■ Records for this task:
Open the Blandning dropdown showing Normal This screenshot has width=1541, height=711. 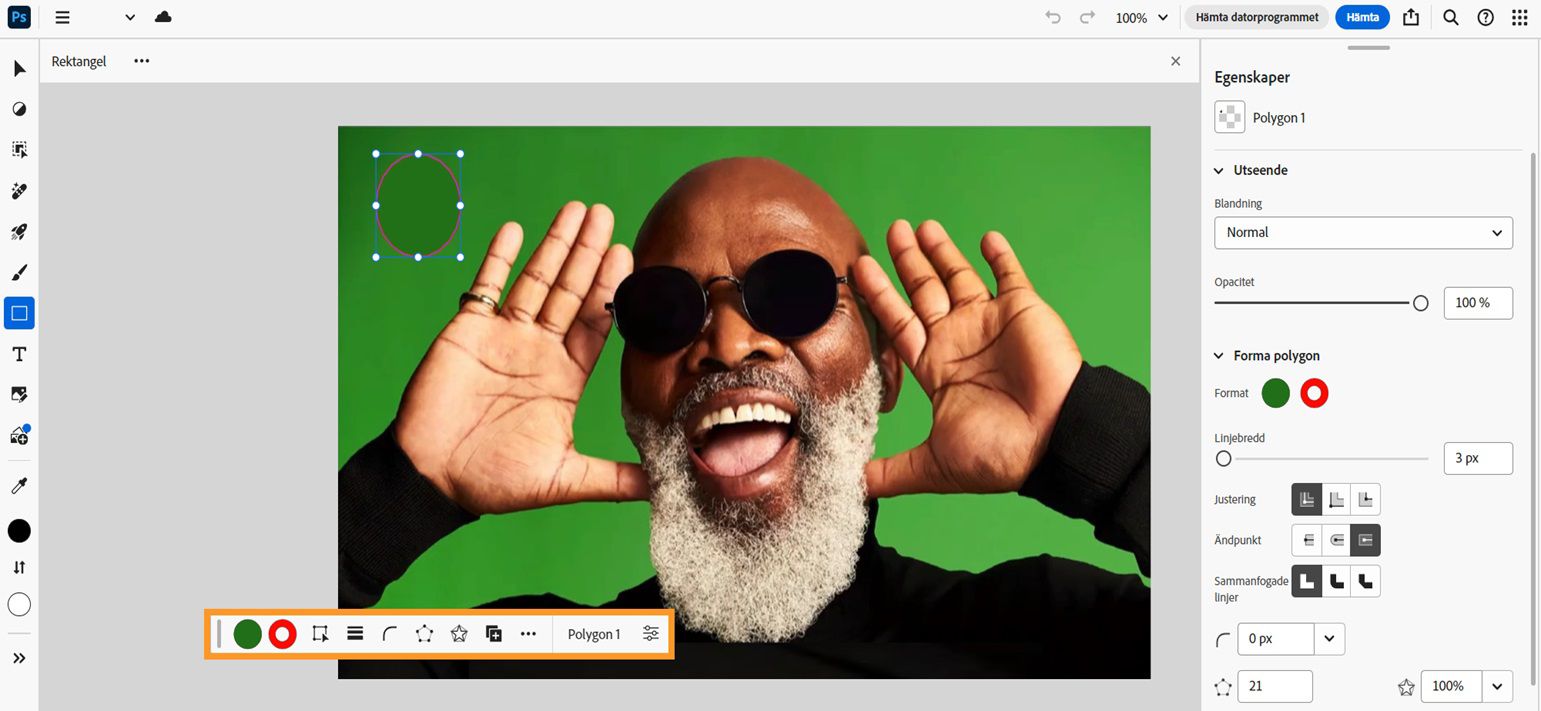(1362, 232)
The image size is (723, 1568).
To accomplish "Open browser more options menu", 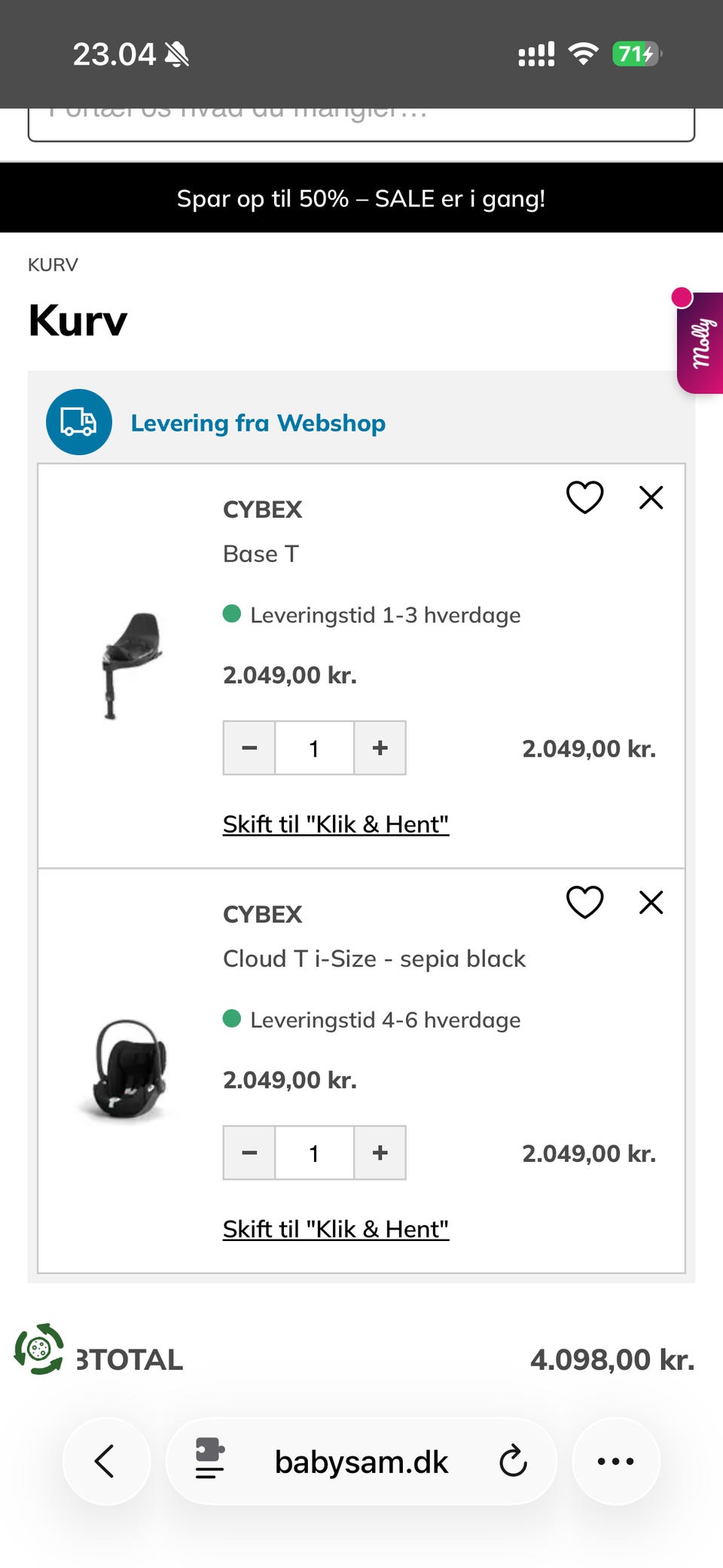I will point(615,1461).
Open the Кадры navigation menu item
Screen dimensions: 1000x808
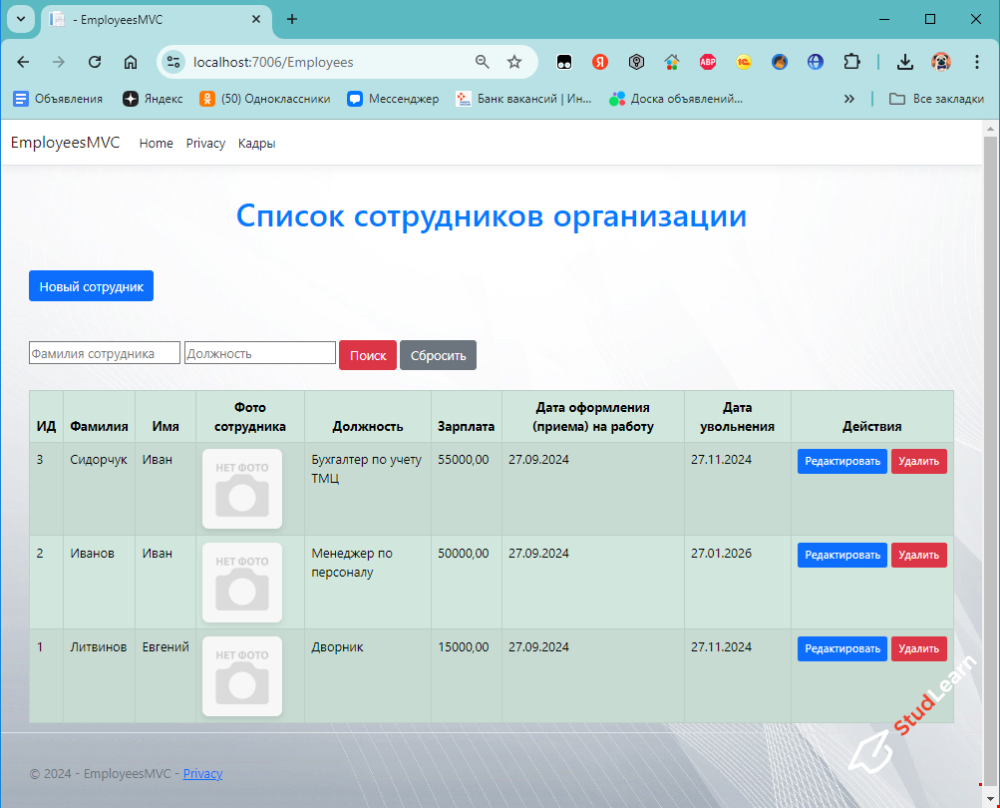pyautogui.click(x=256, y=143)
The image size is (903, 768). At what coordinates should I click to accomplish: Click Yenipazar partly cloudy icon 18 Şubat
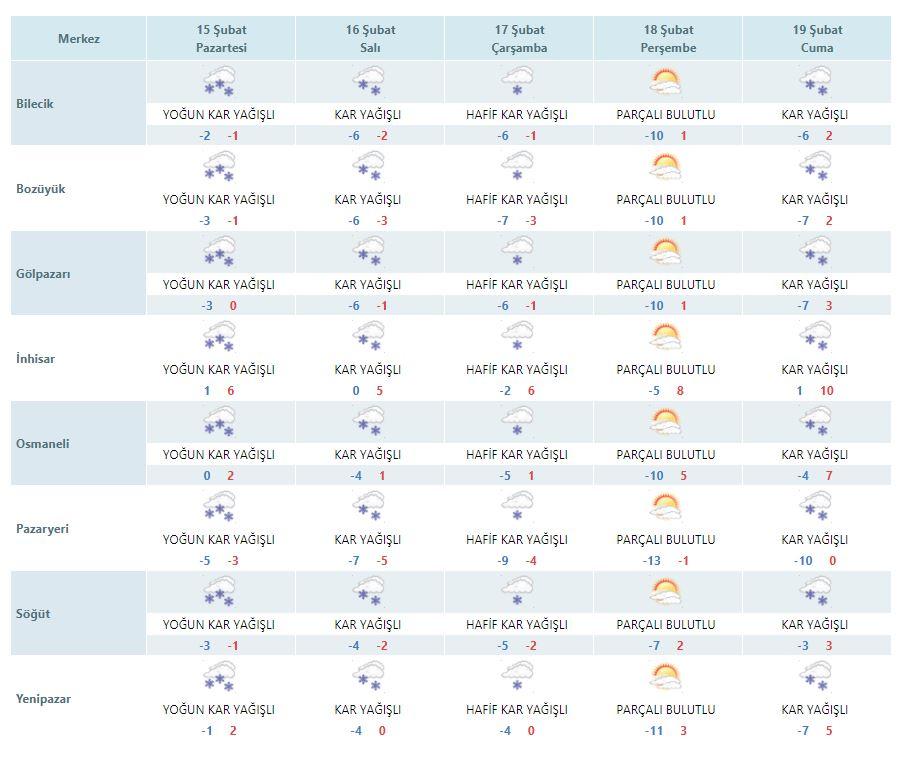[665, 676]
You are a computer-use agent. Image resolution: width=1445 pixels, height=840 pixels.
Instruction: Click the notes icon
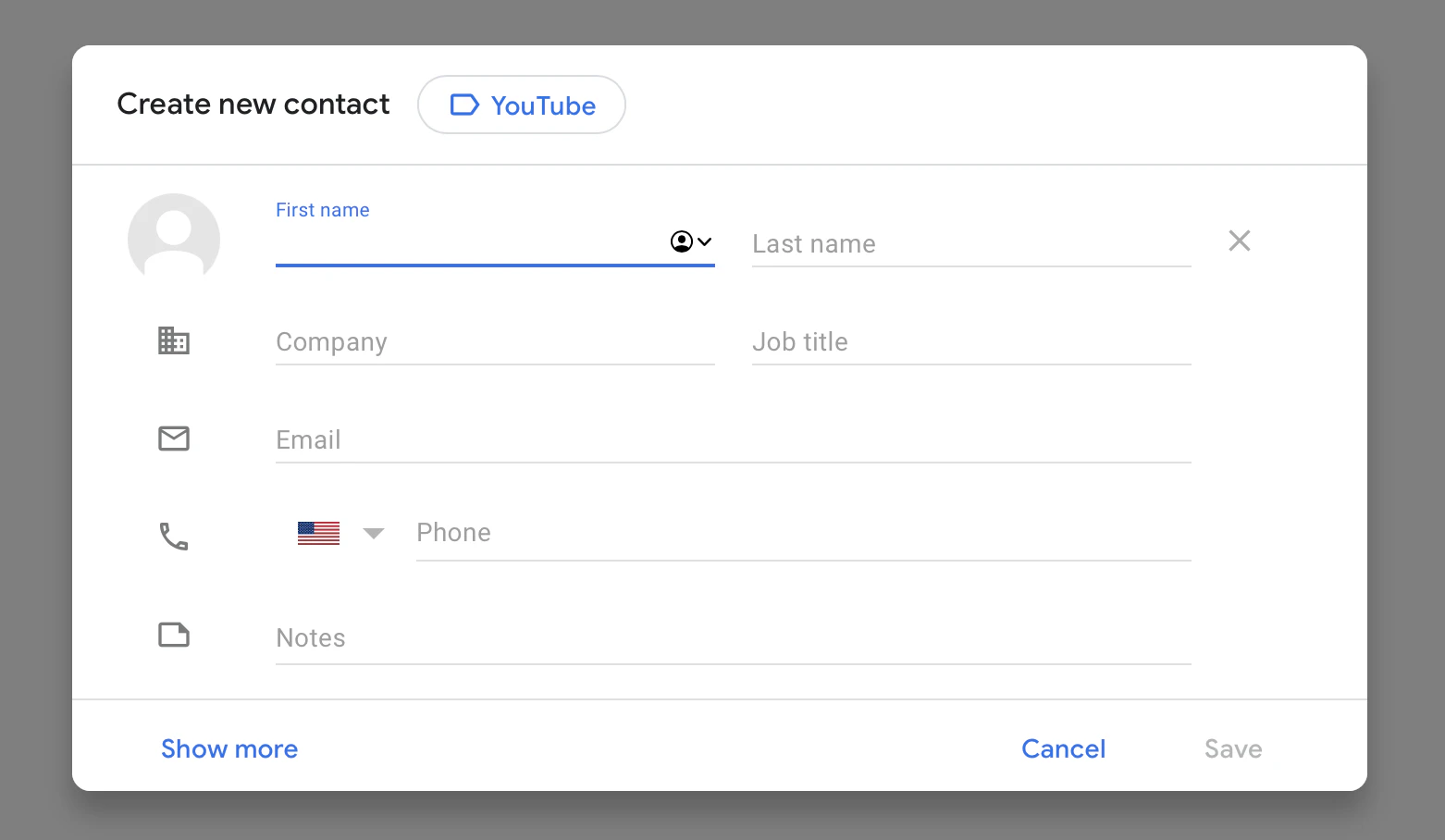pos(174,635)
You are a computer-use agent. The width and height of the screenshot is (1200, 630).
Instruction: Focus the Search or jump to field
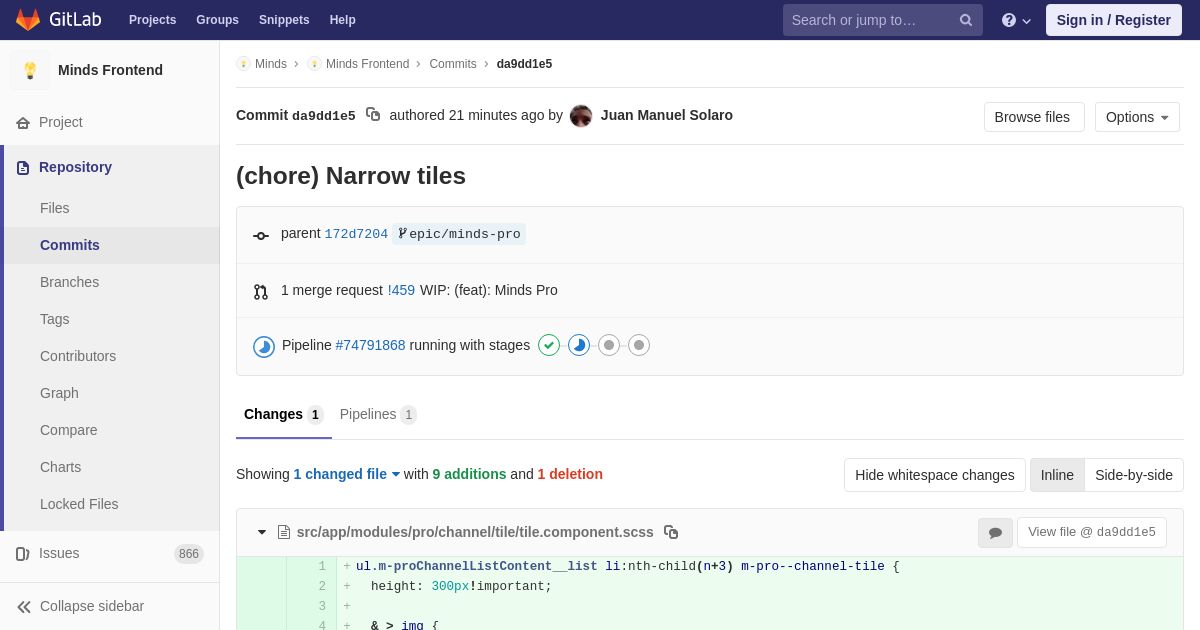[x=870, y=20]
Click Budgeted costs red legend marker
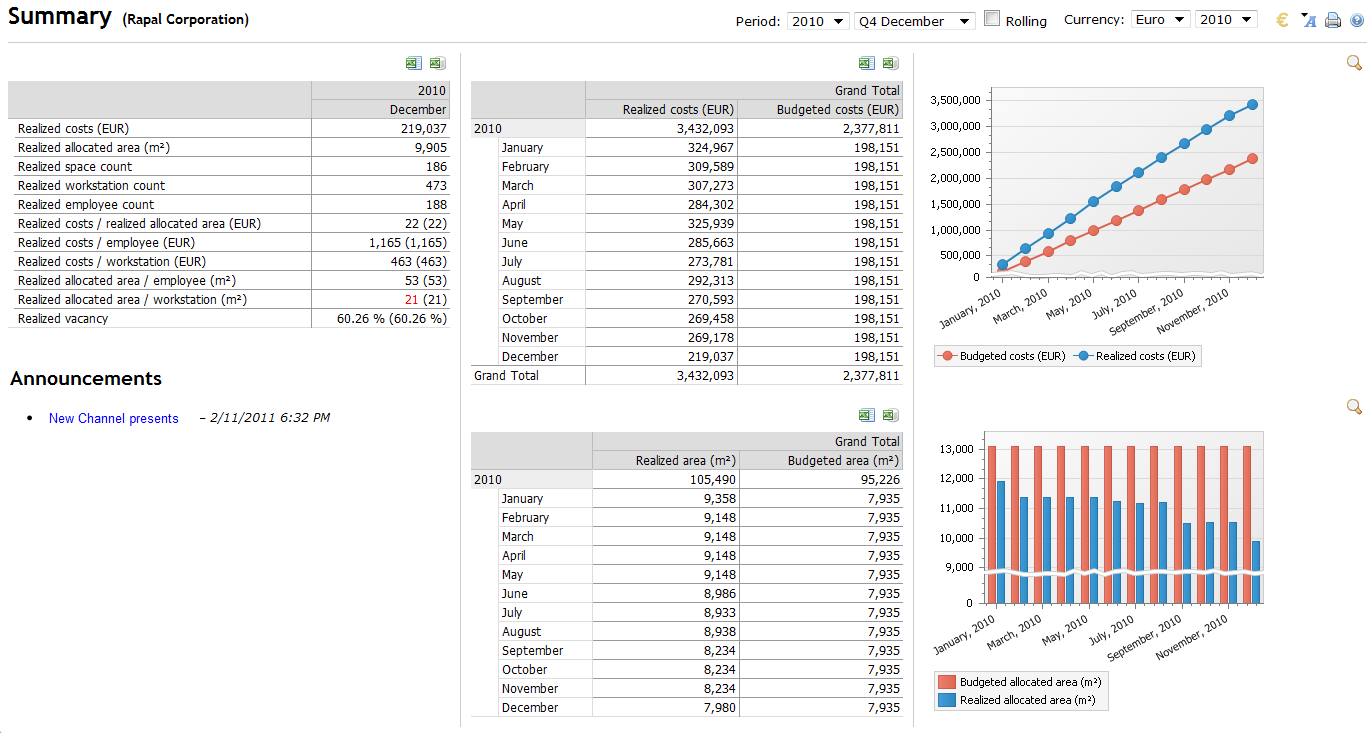 [x=946, y=356]
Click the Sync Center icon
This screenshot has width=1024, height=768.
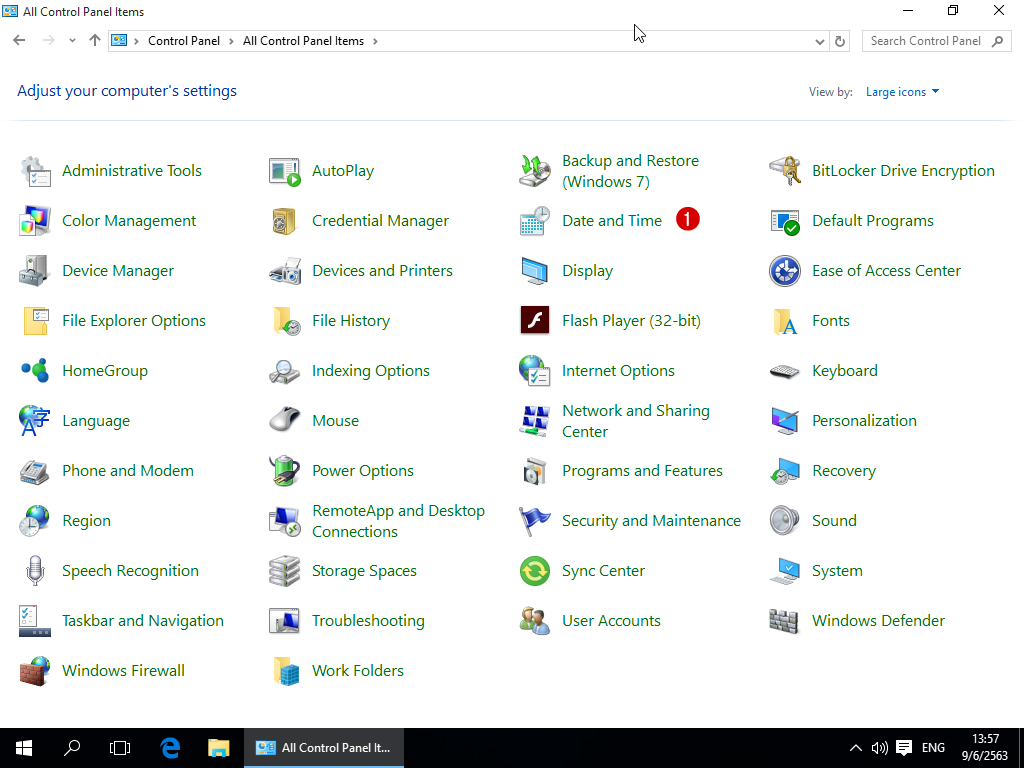pyautogui.click(x=535, y=571)
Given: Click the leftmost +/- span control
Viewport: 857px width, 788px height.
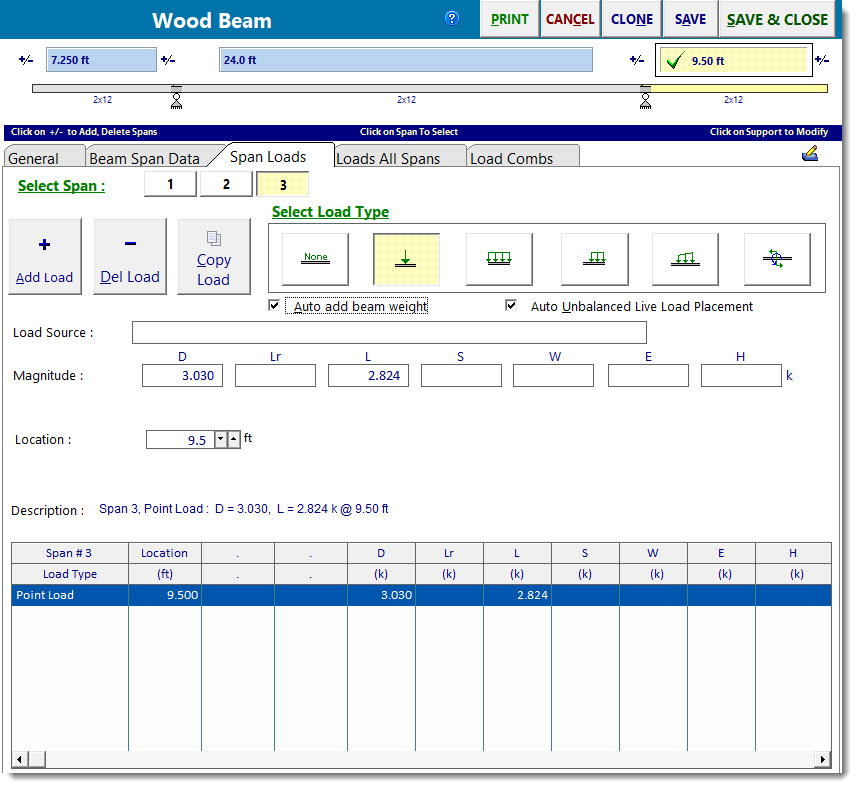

■ About this exercise: The reply needs to repeat exactly the line containing "Screen dimensions: 1000x808" and each line after it, through the final line of the entries above, and to skip the pictures.

■ Solution for this problem:
Screen dimensions: 1000x808
pyautogui.click(x=256, y=143)
The image size is (903, 768). At what coordinates should I click to accomplish: Click Yenipazar partly cloudy icon 18 Şubat
[665, 676]
You are a computer-use agent. Image resolution: width=1445 pixels, height=840 pixels.
Instruction: Click the notes icon
pos(174,635)
You are a computer-use agent. The width and height of the screenshot is (1200, 630).
Instruction: Focus the Search or jump to field
[x=870, y=20]
Click Budgeted costs red legend marker
 [x=946, y=356]
Click the Sync Center icon
This screenshot has width=1024, height=768.
pyautogui.click(x=535, y=571)
Given: Click the leftmost +/- span control
Viewport: 857px width, 788px height.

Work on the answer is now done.